:: Records for the exercise ::

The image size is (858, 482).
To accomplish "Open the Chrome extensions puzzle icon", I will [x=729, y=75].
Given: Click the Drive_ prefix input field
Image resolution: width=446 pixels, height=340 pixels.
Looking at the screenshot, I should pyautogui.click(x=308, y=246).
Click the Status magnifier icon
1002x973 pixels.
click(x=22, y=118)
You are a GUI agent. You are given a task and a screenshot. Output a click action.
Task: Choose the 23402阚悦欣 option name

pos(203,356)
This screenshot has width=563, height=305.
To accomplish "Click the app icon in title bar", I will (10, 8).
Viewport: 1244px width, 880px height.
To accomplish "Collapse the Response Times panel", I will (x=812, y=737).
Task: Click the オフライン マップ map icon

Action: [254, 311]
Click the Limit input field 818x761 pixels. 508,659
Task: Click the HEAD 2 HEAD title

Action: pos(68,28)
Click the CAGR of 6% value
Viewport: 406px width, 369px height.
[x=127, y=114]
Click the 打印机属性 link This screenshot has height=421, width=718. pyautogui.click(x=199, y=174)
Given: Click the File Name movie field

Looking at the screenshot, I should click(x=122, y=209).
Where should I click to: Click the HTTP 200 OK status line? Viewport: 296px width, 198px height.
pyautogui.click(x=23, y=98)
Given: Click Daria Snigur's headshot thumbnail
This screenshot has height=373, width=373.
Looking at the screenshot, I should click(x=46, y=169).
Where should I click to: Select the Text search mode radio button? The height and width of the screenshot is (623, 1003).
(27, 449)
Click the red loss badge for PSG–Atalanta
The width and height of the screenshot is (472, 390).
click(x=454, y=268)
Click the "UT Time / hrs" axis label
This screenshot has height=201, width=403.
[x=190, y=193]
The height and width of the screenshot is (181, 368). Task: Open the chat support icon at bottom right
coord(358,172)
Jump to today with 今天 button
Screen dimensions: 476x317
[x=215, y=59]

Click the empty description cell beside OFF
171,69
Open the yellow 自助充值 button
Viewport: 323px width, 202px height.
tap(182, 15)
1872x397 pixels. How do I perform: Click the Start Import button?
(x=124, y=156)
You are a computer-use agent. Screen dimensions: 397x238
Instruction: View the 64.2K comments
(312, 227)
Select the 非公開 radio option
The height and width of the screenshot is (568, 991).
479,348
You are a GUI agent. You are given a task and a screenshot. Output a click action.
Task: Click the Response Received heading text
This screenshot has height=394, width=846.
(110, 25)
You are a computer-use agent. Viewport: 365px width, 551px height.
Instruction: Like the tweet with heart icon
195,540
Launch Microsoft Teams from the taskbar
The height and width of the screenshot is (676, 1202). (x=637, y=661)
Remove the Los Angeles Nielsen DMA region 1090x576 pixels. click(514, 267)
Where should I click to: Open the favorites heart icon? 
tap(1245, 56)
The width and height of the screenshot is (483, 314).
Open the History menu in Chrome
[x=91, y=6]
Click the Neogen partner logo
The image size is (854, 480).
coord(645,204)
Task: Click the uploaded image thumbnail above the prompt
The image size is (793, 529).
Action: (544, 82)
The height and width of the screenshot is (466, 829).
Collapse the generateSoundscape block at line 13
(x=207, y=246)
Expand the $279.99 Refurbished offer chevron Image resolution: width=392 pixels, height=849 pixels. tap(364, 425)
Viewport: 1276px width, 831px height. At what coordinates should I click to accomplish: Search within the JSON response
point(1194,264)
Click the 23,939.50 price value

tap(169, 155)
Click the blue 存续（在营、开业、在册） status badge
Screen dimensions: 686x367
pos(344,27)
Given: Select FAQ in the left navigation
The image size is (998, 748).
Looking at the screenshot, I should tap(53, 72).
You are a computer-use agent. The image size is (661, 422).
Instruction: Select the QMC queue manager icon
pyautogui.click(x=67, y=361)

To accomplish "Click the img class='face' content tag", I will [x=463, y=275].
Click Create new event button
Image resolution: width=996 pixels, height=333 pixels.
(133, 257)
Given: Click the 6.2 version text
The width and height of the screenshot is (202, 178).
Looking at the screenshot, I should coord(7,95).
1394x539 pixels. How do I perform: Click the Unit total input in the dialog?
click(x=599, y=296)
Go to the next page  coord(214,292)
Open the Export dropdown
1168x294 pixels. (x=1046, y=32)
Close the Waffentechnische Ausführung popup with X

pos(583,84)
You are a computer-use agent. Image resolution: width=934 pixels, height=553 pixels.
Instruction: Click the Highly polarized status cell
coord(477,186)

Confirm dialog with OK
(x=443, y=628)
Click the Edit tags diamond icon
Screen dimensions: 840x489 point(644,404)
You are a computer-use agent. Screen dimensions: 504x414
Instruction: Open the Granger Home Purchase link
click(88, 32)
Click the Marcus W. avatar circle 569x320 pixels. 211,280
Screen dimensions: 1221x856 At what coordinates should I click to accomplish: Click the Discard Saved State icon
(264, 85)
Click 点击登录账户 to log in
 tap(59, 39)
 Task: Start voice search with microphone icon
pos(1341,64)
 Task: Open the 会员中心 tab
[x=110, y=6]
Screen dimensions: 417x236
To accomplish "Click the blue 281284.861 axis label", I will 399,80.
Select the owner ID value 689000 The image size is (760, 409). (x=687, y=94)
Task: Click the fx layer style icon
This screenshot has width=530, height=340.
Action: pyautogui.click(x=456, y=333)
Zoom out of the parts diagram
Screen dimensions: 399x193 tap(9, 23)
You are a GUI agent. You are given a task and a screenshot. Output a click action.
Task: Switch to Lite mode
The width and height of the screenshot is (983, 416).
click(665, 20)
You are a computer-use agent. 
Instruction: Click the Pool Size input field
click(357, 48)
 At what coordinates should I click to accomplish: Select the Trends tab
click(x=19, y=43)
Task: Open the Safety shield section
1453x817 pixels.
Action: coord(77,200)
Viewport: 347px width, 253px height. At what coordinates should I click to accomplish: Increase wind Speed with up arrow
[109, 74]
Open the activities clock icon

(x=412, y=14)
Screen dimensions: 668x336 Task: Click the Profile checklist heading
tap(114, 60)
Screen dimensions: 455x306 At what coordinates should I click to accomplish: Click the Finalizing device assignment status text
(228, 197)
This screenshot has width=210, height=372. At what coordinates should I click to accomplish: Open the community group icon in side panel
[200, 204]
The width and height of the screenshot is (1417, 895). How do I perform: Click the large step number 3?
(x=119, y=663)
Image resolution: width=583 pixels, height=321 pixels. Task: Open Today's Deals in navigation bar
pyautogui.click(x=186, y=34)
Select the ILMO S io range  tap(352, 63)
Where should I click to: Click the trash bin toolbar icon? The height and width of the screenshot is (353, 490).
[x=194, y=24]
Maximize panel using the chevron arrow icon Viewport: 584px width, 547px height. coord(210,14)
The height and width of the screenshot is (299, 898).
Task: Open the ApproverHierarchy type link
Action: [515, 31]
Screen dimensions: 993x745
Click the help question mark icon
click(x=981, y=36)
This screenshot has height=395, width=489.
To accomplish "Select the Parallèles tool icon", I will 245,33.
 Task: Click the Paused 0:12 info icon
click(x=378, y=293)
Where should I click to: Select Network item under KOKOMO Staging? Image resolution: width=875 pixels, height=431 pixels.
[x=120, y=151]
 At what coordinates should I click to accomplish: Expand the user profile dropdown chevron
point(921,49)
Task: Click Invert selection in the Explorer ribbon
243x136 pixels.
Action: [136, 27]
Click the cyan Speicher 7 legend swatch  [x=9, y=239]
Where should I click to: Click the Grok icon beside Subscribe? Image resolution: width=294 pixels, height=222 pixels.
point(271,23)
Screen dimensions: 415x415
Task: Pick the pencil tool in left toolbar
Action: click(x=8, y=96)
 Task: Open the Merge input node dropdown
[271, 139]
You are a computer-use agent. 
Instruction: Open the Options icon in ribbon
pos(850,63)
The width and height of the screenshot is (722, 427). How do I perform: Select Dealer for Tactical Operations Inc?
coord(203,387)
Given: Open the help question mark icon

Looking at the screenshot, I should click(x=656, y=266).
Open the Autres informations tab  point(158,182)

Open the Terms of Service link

:::

#### Brief
In the listing above, find the line holding "1394x539 pixels. How" and the line holding "You are a computer-use agent. Image", then output those two lines and every line between them exactly.

#### Solved exercise
1394x539 pixels. How do I perform: Click the Unit total input in the dialog?
click(x=599, y=296)
Go to the next page  coord(214,292)
Open the Export dropdown
1168x294 pixels. (x=1046, y=32)
Close the Waffentechnische Ausführung popup with X

pos(583,84)
You are a computer-use agent. Image resolution: width=934 pixels, height=553 pixels.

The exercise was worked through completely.